___ EXERCISE PASSAGE ___

Cobalt – A Coffin Nail for Cheap Lithium-ion Batteries

In early March, I learned that only 6% of the world’s cobalt is produced as a primary product while 94% is a by-product of nickel and copper mining. I found the ratios alarming because:

  • Cobalt is an essential raw material for all high-energy lithium-ion batteries;
  • While conservative analysts believe the battery industry’s cobalt requirements will double over the next 10 years, rapid and sustained growth in electric vehicles (EVs), stationary energy storage and other applications could drive the multiple much higher;
  • By-product availability is always dependent on sales of the primary metal and miners cannot respond to normal market signals for by-product metals;
  • With nickel and copper trading at multi-year lows, international mining conglomerates are suspending operations at marginal mines around the world; and
  • Due to these mine closures, cobalt production is expected to fall in 2016 and remain low until nickel and copper prices recover and mines return to production.

___

CHECK YOUR UNDERSTANDING:
1 > According to the cobalt article, what percentage of the world's cobalt is produced as a primary product?
2 > Pick up the article on cobalt and lithium-ion batteries after its last bulleted reason and continue writing it.

___ DATA EXTRACTS ___

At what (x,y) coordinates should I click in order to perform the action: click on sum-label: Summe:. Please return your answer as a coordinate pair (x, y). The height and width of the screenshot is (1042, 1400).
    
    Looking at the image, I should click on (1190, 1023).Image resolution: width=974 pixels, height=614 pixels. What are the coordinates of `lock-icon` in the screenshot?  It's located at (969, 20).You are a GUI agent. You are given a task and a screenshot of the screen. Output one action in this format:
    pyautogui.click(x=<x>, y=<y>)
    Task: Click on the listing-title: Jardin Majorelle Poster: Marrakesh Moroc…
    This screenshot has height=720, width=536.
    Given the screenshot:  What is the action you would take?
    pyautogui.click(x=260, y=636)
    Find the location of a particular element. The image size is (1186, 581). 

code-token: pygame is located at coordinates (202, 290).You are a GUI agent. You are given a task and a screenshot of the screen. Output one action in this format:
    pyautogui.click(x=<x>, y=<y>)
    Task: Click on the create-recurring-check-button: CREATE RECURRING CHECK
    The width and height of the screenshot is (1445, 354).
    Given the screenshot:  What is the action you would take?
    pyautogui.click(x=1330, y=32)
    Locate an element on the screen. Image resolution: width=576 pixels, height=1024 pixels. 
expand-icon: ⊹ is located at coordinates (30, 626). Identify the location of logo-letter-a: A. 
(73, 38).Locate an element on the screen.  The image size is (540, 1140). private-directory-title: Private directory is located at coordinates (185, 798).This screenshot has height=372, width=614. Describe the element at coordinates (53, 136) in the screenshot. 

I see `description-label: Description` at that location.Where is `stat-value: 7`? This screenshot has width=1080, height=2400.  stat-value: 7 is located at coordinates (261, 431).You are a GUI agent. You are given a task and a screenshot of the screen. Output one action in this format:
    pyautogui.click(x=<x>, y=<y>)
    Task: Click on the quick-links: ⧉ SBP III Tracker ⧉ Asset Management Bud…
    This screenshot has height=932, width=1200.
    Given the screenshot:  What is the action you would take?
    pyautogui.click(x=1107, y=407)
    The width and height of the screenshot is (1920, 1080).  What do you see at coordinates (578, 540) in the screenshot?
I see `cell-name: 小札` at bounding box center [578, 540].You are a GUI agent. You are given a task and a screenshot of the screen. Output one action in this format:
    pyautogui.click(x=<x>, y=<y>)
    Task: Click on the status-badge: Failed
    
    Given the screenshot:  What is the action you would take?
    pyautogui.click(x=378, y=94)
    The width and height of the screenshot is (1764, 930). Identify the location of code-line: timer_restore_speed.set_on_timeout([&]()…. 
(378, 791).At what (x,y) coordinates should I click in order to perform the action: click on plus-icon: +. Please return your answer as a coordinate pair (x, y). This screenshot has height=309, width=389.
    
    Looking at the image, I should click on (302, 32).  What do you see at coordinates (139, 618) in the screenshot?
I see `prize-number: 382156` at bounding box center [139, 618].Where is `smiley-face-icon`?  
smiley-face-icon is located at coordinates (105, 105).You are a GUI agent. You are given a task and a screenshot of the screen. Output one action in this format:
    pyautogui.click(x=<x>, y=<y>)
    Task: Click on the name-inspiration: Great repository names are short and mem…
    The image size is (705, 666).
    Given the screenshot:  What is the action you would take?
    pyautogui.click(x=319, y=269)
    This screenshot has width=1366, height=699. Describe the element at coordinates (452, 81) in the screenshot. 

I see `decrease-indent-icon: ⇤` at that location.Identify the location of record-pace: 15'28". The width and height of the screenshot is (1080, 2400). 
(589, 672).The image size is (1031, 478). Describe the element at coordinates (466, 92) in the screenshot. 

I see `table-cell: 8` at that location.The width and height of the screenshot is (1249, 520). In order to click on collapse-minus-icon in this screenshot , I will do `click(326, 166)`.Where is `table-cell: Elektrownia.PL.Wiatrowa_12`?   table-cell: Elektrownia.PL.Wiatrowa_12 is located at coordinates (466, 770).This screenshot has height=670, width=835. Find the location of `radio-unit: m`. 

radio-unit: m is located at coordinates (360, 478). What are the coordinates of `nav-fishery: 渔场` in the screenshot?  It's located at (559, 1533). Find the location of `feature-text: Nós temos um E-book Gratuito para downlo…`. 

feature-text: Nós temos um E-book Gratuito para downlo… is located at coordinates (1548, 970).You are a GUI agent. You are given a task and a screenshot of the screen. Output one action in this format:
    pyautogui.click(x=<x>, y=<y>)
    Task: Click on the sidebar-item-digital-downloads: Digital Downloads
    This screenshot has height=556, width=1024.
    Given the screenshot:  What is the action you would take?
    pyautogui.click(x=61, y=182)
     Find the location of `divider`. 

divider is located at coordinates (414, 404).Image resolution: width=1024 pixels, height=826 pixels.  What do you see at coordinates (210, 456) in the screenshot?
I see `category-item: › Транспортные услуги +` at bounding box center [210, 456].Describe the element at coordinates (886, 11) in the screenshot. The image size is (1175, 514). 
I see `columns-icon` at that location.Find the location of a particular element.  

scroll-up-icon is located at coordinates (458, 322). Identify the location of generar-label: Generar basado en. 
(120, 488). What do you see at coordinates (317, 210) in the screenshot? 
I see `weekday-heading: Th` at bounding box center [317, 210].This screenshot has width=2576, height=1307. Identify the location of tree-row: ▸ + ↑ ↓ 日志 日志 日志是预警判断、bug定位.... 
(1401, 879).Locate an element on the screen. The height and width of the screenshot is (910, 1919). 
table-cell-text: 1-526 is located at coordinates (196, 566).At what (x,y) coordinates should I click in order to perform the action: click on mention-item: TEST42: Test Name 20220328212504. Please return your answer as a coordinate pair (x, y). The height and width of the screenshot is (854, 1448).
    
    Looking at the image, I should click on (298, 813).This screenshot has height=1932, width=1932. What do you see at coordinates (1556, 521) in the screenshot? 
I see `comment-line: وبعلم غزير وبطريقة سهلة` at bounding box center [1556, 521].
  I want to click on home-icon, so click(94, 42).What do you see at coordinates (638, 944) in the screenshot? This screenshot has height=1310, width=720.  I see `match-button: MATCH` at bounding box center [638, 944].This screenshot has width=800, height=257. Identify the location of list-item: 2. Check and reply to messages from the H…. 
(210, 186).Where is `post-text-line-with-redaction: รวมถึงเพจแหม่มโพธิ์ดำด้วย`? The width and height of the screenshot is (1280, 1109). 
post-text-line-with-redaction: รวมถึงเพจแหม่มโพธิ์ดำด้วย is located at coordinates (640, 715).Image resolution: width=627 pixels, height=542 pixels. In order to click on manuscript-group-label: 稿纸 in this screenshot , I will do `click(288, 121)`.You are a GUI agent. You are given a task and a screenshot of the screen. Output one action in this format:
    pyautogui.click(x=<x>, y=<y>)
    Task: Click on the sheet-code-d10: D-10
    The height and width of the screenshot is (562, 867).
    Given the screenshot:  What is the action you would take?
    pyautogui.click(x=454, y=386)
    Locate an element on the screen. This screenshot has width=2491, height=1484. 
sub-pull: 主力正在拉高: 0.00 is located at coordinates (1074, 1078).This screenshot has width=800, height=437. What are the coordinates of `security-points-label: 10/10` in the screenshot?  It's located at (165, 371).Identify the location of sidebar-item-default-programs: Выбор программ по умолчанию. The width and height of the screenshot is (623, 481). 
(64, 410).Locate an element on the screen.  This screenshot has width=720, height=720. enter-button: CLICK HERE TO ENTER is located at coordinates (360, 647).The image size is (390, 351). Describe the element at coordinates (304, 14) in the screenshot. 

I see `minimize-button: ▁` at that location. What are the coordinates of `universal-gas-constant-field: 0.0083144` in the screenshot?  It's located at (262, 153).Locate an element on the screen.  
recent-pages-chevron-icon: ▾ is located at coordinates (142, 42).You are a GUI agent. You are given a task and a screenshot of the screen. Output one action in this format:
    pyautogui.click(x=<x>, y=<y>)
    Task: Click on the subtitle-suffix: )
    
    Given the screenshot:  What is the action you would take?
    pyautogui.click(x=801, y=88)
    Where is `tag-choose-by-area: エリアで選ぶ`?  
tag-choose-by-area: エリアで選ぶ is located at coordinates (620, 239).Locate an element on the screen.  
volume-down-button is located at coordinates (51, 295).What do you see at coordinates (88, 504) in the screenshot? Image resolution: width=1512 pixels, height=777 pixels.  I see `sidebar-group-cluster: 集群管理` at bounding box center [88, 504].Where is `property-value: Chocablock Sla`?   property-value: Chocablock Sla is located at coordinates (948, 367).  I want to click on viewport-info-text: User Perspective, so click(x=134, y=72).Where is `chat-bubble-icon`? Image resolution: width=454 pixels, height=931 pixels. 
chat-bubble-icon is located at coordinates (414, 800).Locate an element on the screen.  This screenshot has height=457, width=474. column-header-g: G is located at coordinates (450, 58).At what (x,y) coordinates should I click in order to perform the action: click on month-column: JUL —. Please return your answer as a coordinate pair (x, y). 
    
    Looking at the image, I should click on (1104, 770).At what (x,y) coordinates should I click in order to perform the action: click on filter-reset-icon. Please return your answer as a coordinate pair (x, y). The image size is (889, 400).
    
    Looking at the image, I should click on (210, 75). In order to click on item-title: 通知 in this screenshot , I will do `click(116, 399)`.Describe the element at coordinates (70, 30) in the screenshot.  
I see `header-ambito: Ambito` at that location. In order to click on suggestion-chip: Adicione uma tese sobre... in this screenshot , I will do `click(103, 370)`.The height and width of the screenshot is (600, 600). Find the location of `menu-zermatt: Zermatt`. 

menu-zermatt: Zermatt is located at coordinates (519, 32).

___

TASK-BY-TASK OUTPUTS:
1 > 6%

2 >
As I noted last week, the battery industry’s apparent failure to understand supply and demand dynamics in the cobalt market is a due diligence debacle that may well be the biggest “oops” in the history of supply chain management.

While my earlier articles suggested that most competitive users of cobalt are in a better position than the battery industry when it comes to weathering price volatility and defending their supply chains, I didn’t offer granular historical data to support my conclusion.

I am providing that data in this article.

Metal Production Data

One of the more confusing aspects of metal production data is that industry-standard reporting practices use three different metrics.

  1. Mine production data, a metric used by the U.S. Geological Survey (USGS), represents the total metal contained in ore concentrates shipped from mines during a year.
  2. Refined metal production data, a metric used by the Cobalt Development Institute (CDI), represents the total reported production of refined metal during a year.
  3. Apparent demand, a metric used by the World Bureau of Metal Statistics (WBMS), represents the total amount of refined metal shipped to customers during a year as calculated from import/export data.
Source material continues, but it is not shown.